Il est fréquent qu’on insiste auprès de quelqu’un qui ne se dit pas convaincu par une série : accorde-lui du temps, laisse l’univers s’installer, attends encore quelques épisodes avant d’abandonner.
La première distinction de True Detective est justement son éblouissant pilote : tout, dès le départ, fonction avec une mécanique implacable : à l’issue d’un générique absolument classieux, l’atmosphère est brillamment posée par les personnages torturés à l’accent du sud des paysages envoûtants. A cela s’ajoute une construction maline, via le va et vient entre les deux époques, le teasing en flash forward et le parti pris d’une enquête qu’on sait déjà caduque.

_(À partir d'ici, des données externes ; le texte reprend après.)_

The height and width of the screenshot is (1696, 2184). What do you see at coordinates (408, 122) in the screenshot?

Toutes les qualités de la série de grande ampleur sont donc convoquées : casting de haut vol (mention spéciale à McConaughey ici bien plus méritant que pour l’oscarisé Dallas Buyers Club), vision radicale d’une humanité à la dérive et dissertations philosophique sur le pessimisme au volant d’une bagnole lancée sur les routes d’un pays en pleine décadence morale et financière. True Detective a la noirceur d’un David Peace et les saveurs d’une enquête au long cours sans rédemption d’un James Ellroy. Les familles se décomposent, les démons intimes empêchent de faire de la résolution d’une enquête la voie du salut pour l’humanité toute entière. Le récit lui-même, contaminé par ces béances, joue de la vérité et des versions officielles, et renvoie au spectateur une comédie humaine sans concessions.

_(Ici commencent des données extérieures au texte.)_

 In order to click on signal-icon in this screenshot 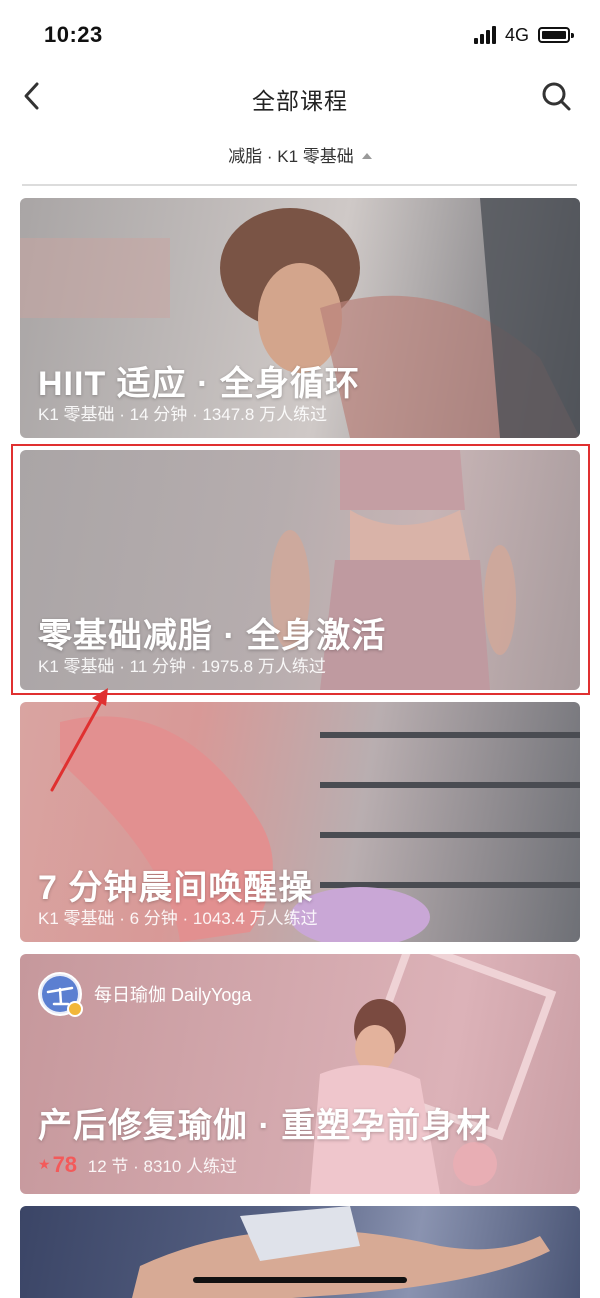, I will do `click(486, 35)`.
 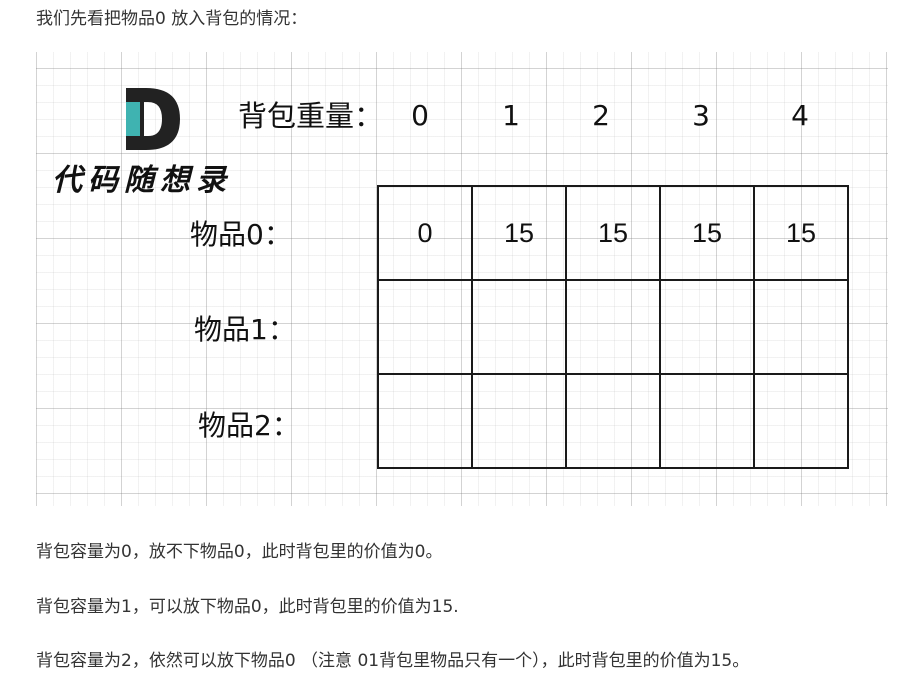 What do you see at coordinates (248, 607) in the screenshot?
I see `paragraph-2: 背包容量为1，可以放下物品0，此时背包里的价值为15.` at bounding box center [248, 607].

Premières victime de ce nihilisme généralisé, les flics eux-mêmes et la mythologie des cop partners. Ici aussi, on annonce dès le départ une rupture et une entente impossible, et le lien entre eux, professionnel et intime, est un des éléments les plus intéressants dans les développements de l’intrigue : de la même manière que la vie conjugale semble être une illusion, l’amitié ne peut réellement se déployer sans qu’on se fourvoie.

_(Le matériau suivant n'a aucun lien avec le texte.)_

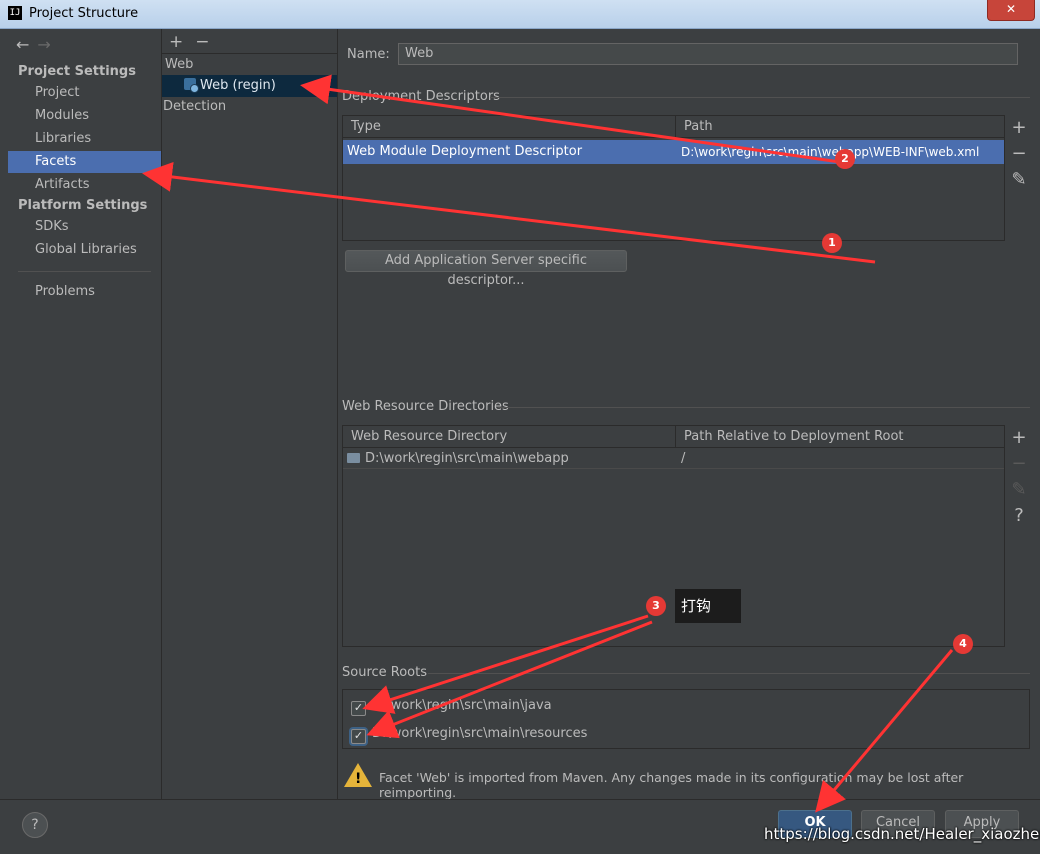 Image resolution: width=1040 pixels, height=854 pixels. Describe the element at coordinates (840, 127) in the screenshot. I see `column-header-path: Path` at that location.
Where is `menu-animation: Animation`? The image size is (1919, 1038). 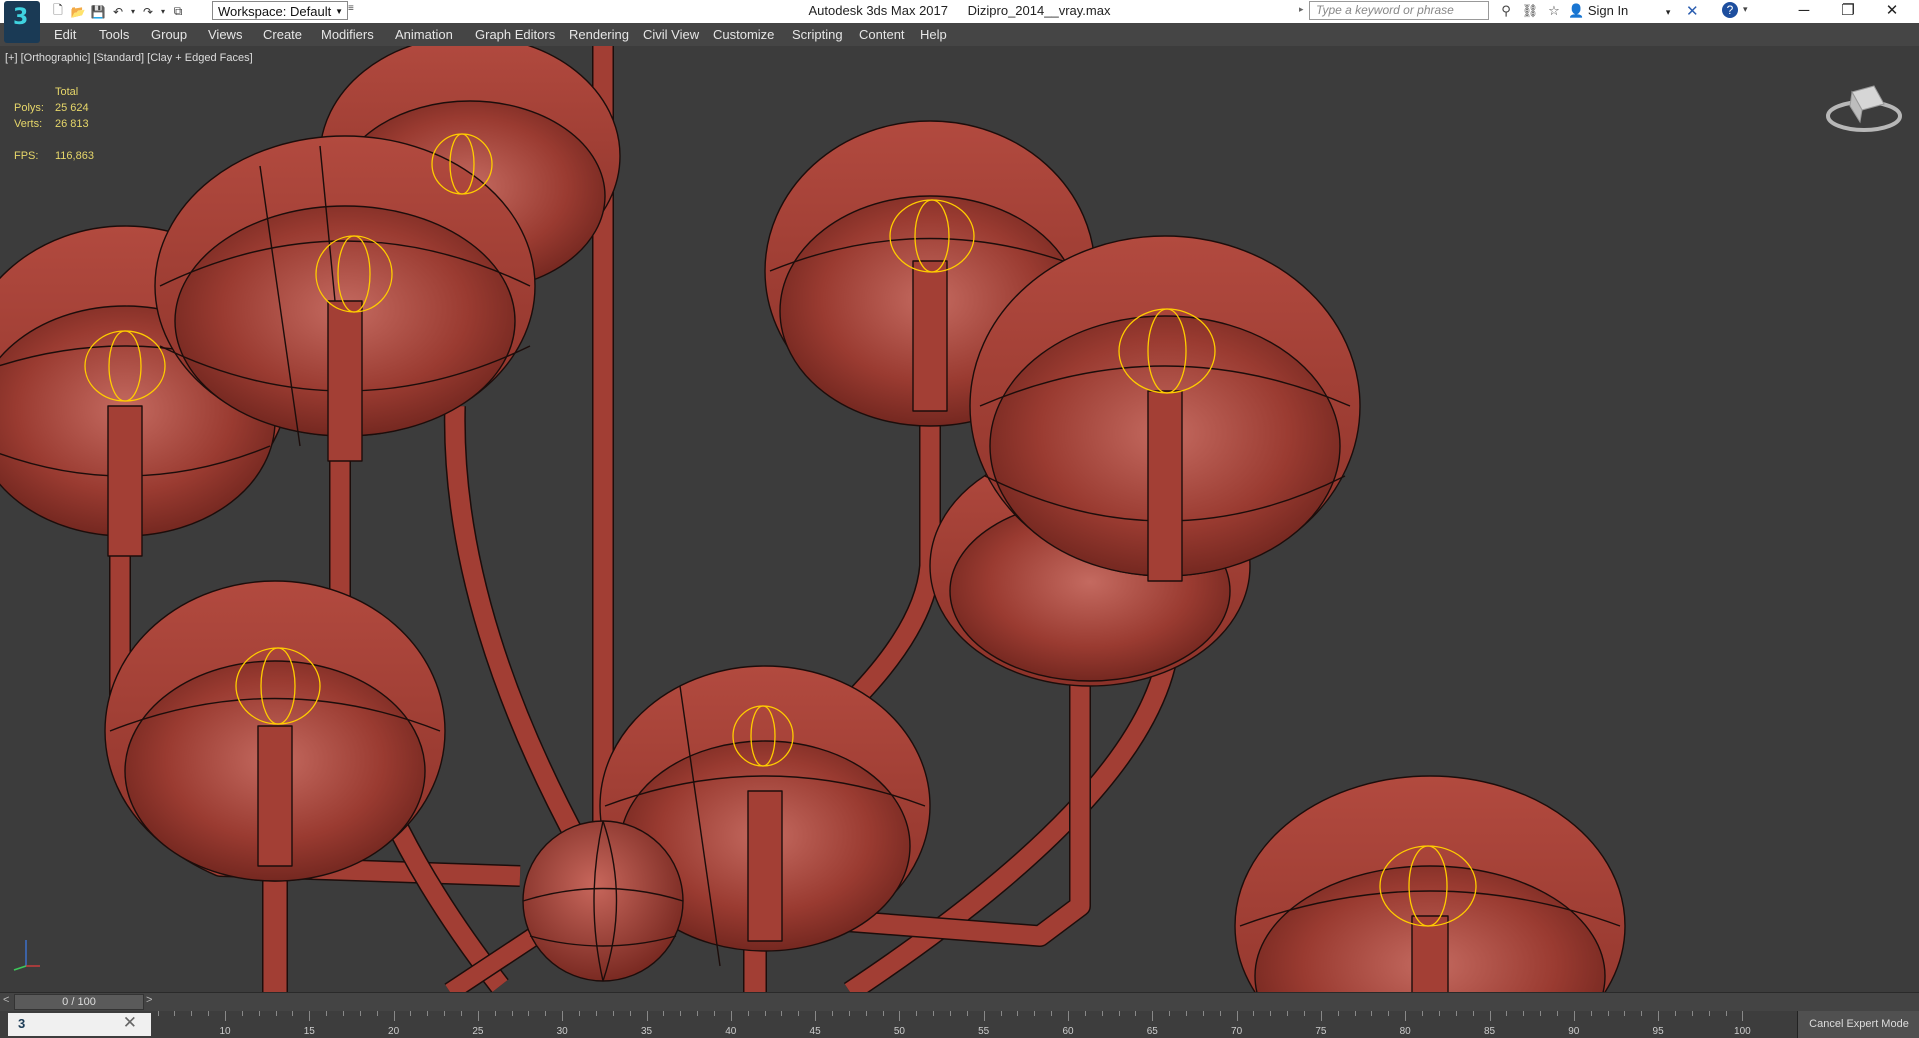 menu-animation: Animation is located at coordinates (424, 34).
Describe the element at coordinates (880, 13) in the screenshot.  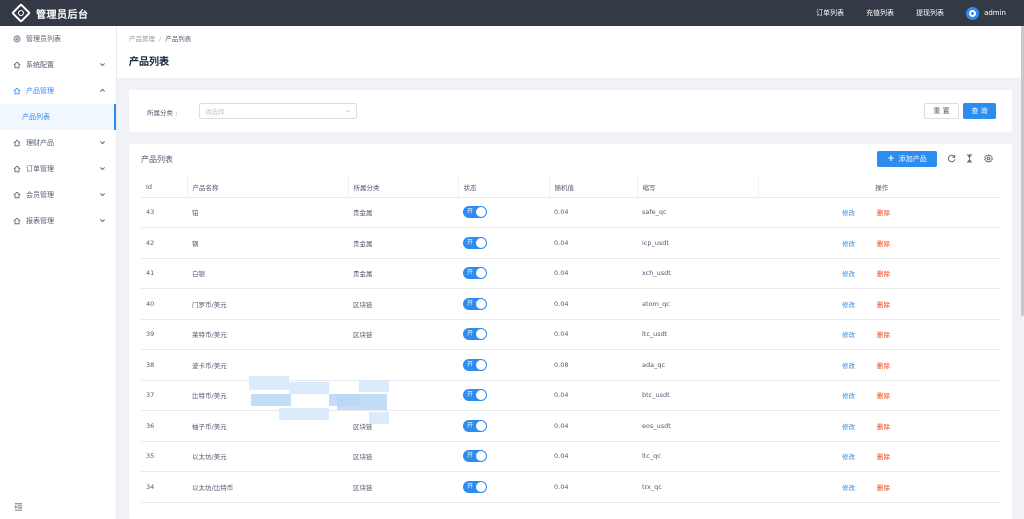
I see `nav-link-recharges: 充值列表` at that location.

Ambitieux dans son esthétique, la série confirme ici qu’elle n’a plus rien à envier au cinéma. Doté d’une photographie splendide, elle joue sur la végétation des marais et les prise de vues aériennes qui elles aussi paraissent mélancoliques par la miniaturisation des personnages perdus dans un écheveau absurde de voies bitumées. Le très ambitieux plan séquence de la fin du quatrième épisode, grand moment de tension (pourtant logé autour d’un développement secondaire assez artificiel) achève la démonstration.
Les qualités abondent donc, et c’est peut-être là la légère limite de la série. Parce qu’elle a commencé si fort, la série déploie des ambitions qu’elle va avoir du mal à tenir sur la durée. Les derniers épisodes le confirment : ce n’est finalement qu’une énième histoire de tueur en série qu’on nous sert, et l’on est en droit d’être déçu d’une finalité aussi pauvre au regard de tout ce qui a précédé. Les qualités n’en sont pas amoindries, mais constater ce retour dans les rails d’un récit formaté est particulièrement frustrant tant le récit paraissait au départ s’en affranchir.
Affaire à suivre, donc. Le fait d’annoncer une saison deux qui renouvelle entièrement le casting et les lieux de l’intrigue est en soit une bonne nouvelle.
Ambitieuse, de grande qualité, True Detective porte de grandes promesses légèrement émoussée par une certaine frilosité. Si elle ajoute à sa noirceur assumée le courage de briser les codes en vigueur, elle pourrait à l’avenir compter parmi les indispensables.